*** Opening of RECORDS TO PROCESS ***

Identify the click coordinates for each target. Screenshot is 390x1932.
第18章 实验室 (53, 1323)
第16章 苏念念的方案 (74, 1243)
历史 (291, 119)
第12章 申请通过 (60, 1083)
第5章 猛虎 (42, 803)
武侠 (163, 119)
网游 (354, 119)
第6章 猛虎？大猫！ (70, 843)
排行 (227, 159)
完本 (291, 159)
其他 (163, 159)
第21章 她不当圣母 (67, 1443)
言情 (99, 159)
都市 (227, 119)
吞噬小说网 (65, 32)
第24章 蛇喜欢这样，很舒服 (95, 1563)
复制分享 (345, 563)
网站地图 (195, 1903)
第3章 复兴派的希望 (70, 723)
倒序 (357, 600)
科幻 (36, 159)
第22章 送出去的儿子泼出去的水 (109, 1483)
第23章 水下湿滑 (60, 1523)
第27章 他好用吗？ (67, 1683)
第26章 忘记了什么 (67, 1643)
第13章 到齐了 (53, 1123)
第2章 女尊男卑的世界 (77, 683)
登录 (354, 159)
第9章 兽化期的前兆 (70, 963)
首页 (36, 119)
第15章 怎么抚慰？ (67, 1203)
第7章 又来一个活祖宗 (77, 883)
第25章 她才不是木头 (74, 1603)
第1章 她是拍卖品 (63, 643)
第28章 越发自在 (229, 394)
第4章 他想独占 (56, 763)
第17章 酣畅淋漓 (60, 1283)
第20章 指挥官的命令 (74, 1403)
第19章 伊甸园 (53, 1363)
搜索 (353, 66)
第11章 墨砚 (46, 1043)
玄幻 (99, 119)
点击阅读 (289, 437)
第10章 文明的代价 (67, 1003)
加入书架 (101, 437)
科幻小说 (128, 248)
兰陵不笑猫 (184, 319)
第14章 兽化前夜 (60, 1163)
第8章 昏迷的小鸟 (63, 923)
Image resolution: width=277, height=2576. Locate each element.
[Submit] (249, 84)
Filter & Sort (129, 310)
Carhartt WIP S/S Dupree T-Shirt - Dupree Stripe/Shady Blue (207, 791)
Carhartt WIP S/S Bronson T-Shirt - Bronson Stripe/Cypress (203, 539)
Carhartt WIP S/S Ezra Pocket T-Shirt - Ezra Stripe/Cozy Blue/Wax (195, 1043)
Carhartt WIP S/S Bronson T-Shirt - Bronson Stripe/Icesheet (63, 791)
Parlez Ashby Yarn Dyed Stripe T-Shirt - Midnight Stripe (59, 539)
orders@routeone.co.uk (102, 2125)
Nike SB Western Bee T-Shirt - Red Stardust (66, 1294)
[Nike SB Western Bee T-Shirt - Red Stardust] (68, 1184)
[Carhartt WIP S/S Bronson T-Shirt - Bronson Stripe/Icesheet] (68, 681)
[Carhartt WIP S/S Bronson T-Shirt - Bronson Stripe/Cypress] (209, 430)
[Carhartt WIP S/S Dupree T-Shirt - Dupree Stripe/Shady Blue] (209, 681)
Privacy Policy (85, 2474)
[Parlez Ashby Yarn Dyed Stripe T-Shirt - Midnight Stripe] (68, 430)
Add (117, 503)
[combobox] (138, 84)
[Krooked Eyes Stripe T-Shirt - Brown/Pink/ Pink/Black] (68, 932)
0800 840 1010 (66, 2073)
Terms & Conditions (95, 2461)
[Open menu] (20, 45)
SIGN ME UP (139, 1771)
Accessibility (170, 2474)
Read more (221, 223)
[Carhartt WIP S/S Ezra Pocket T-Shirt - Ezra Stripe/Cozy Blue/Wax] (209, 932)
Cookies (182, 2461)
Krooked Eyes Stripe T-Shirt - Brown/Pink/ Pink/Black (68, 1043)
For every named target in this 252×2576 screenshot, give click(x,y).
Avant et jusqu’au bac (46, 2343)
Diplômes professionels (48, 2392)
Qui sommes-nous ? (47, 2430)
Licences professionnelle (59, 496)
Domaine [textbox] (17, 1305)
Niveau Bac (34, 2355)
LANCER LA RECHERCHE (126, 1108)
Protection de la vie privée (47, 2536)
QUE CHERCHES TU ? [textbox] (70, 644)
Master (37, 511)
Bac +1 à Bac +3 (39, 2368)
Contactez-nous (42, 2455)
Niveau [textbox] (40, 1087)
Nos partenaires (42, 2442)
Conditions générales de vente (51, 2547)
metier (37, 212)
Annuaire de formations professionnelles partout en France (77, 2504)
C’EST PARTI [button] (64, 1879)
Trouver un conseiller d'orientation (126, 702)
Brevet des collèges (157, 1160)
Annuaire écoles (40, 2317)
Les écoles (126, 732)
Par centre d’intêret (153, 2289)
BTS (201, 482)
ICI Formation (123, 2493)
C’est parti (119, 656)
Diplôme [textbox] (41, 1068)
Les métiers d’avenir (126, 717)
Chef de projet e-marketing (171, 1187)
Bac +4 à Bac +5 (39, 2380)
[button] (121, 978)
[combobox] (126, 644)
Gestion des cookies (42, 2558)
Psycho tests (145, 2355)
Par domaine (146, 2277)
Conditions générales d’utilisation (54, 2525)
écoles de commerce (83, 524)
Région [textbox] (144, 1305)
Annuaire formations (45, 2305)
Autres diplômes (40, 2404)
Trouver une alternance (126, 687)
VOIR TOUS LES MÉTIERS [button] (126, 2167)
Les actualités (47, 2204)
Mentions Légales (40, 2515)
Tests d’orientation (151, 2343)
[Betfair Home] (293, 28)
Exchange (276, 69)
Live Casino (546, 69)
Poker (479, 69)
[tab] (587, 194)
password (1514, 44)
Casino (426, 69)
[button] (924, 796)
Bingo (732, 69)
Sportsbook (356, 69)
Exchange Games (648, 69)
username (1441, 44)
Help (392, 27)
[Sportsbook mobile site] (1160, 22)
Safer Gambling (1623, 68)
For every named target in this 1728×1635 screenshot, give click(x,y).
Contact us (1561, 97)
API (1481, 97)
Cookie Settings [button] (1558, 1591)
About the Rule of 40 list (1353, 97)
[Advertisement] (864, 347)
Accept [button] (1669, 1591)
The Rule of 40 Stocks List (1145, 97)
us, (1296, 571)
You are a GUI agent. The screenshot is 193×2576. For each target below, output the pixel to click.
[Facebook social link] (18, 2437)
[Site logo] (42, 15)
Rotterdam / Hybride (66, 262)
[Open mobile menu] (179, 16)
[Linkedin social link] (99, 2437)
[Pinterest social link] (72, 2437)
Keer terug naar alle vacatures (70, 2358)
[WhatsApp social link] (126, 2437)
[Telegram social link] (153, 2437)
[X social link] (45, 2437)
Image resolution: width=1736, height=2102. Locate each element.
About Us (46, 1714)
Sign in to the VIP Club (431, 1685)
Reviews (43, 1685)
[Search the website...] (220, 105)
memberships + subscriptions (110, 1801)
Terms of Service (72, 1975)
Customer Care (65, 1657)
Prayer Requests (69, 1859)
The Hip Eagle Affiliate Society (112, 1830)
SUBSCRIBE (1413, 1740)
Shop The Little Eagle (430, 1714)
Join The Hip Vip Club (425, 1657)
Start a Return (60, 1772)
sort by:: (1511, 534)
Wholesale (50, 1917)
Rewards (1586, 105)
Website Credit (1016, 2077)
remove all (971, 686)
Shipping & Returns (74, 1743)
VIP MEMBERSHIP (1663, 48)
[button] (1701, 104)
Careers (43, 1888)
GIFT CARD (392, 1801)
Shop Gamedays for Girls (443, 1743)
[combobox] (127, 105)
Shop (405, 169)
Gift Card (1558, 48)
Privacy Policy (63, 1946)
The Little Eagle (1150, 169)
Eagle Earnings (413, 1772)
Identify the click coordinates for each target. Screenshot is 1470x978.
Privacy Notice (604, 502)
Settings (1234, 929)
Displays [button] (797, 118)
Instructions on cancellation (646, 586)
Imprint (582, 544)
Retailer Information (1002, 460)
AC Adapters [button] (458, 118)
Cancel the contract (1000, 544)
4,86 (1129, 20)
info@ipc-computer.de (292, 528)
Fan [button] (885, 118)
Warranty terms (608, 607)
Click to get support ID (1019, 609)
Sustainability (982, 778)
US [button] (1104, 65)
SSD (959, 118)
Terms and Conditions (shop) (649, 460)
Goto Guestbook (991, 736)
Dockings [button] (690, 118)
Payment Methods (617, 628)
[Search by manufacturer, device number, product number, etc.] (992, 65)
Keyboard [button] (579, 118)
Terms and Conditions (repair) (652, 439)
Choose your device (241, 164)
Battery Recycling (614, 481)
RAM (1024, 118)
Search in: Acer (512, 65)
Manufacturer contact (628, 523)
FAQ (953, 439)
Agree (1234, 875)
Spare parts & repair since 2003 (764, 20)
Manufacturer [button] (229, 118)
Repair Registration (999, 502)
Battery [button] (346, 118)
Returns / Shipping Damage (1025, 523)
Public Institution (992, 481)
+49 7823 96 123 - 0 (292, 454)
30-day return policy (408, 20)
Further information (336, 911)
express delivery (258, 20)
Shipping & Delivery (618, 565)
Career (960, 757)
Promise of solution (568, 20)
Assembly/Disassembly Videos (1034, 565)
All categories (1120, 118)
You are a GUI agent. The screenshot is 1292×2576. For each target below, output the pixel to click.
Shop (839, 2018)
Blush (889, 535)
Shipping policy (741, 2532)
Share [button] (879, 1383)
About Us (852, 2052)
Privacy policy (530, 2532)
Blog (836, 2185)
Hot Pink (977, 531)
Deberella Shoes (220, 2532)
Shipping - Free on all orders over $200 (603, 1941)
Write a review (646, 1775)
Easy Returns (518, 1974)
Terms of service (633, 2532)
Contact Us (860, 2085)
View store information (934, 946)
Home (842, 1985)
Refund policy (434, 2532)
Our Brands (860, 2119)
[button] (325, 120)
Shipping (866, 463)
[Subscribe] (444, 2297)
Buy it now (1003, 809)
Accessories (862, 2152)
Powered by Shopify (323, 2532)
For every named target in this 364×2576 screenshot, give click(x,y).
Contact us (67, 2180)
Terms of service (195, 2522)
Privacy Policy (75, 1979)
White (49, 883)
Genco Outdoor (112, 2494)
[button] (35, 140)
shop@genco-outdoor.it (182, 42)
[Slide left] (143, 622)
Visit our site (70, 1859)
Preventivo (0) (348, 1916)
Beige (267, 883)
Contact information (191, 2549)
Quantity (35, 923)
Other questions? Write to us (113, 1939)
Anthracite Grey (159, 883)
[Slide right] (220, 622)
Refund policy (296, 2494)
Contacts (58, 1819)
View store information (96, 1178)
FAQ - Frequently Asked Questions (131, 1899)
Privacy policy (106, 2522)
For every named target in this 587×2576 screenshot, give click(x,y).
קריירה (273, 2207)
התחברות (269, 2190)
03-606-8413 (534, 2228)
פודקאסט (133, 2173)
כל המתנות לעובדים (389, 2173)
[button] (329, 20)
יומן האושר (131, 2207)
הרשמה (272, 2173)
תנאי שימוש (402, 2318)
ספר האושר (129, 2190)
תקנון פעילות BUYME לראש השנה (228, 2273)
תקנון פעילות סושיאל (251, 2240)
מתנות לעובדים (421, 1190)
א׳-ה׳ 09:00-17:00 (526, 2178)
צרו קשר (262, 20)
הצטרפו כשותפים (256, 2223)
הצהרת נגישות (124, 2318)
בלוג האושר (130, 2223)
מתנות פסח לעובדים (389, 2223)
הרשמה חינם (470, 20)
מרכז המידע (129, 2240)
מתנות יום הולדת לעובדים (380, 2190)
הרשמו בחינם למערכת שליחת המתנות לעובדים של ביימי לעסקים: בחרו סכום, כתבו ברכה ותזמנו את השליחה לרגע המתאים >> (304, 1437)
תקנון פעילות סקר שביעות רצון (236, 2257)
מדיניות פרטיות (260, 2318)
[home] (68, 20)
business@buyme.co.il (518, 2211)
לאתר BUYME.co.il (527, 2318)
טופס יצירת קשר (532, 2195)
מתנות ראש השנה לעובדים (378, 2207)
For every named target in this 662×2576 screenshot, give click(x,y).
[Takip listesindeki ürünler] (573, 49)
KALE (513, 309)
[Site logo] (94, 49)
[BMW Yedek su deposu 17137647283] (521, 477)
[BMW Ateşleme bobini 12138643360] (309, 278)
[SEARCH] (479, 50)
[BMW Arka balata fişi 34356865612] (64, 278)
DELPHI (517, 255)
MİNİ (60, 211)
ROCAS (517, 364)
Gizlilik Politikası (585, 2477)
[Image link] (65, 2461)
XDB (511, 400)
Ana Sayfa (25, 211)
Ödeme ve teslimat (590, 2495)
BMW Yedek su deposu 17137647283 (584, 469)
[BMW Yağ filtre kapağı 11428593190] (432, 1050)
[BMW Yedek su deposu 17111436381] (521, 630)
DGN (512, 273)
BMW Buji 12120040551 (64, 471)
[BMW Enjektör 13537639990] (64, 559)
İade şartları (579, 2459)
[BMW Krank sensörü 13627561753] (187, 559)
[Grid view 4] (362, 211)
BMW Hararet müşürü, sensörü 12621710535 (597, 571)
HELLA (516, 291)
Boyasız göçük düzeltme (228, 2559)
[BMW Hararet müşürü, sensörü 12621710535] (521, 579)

*** Close of RECORDS TO PROCESS ***

WHAT THE TASK ASKS: Given the data above, transcribe exactly the lines from the one containing "Avant et jusqu’au bac (46, 2343)" down to the one containing "Diplôme [textbox] (41, 1068)", and no others.

RESPONSE AREA:
Avant et jusqu’au bac (46, 2343)
Diplômes professionels (48, 2392)
Qui sommes-nous ? (47, 2430)
Licences professionnelle (59, 496)
Domaine [textbox] (17, 1305)
Niveau Bac (34, 2355)
LANCER LA RECHERCHE (126, 1108)
Protection de la vie privée (47, 2536)
QUE CHERCHES TU ? [textbox] (70, 644)
Master (37, 511)
Bac +1 à Bac +3 (39, 2368)
Contactez-nous (42, 2455)
Niveau [textbox] (40, 1087)
Nos partenaires (42, 2442)
Conditions générales de vente (51, 2547)
metier (37, 212)
Annuaire de formations professionnelles partout en France (77, 2504)
C’EST PARTI [button] (64, 1879)
Trouver un conseiller d'orientation (126, 702)
Brevet des collèges (157, 1160)
Annuaire écoles (40, 2317)
Les écoles (126, 732)
Par centre d’intêret (153, 2289)
BTS (201, 482)
ICI Formation (123, 2493)
C’est parti (119, 656)
Diplôme [textbox] (41, 1068)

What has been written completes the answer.